**Your task:** Begin at the line containing "Task: Open the Today date range field" and give again every line to the end of the records, exactly, without the pictures.

Stored data entries:
((
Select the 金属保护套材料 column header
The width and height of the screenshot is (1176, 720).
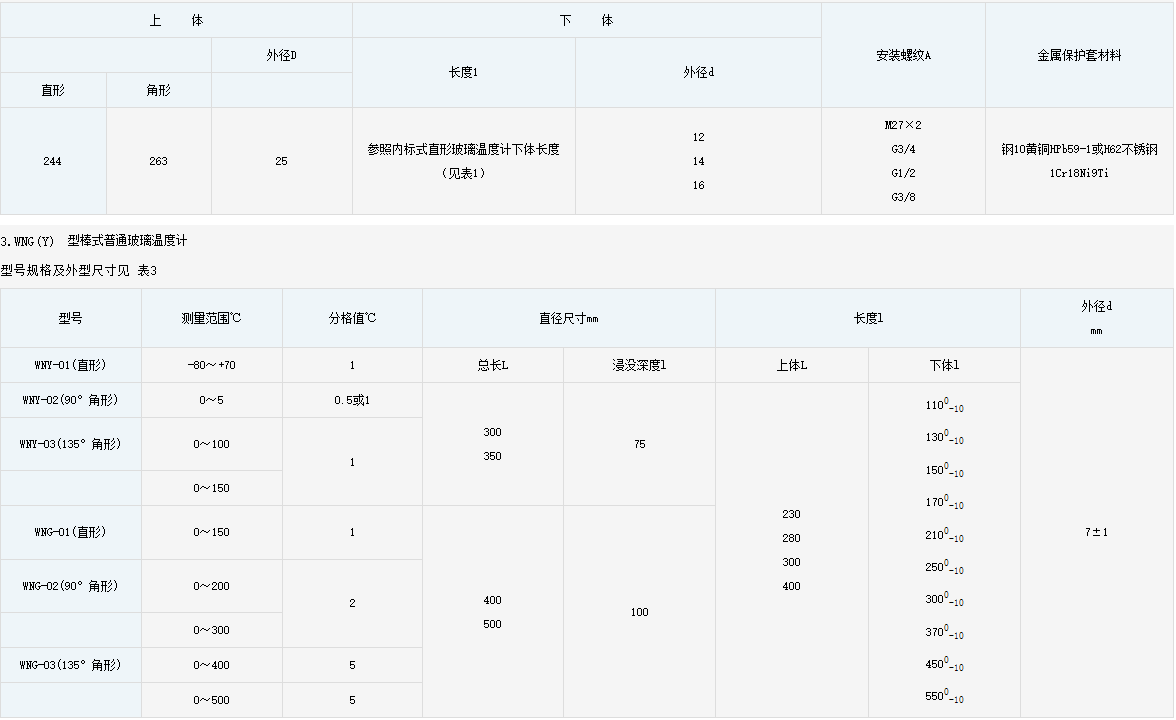1079,55
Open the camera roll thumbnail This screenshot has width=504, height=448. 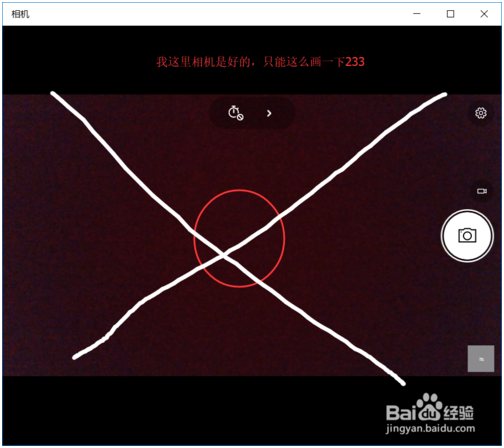[x=481, y=359]
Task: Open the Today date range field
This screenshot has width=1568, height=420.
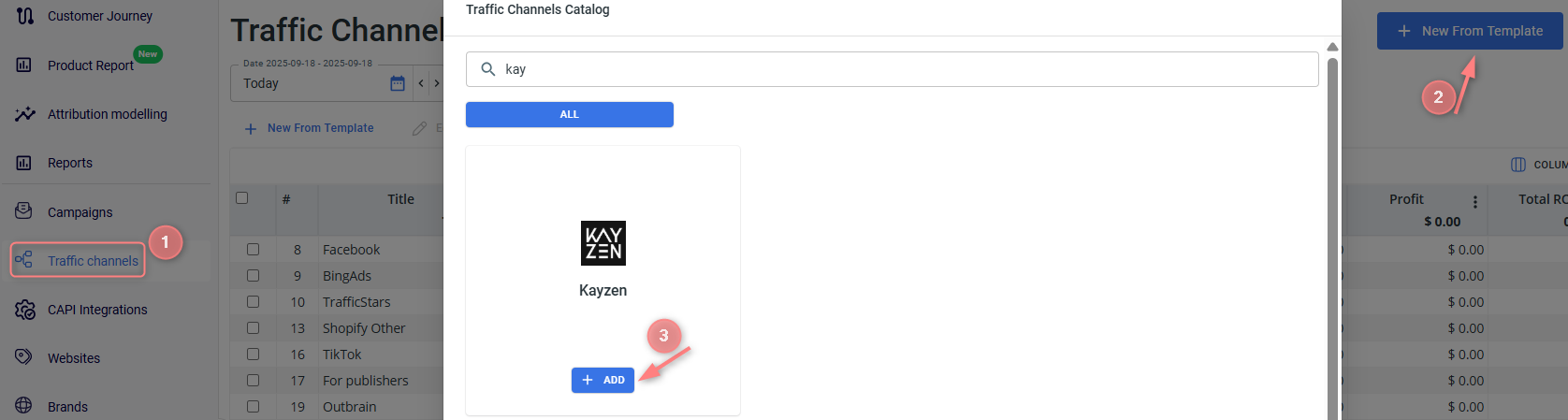Action: point(309,83)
))
**Reply to the exercise:**
Task: Open the Today date range field
This screenshot has width=1568, height=420.
Action: point(309,83)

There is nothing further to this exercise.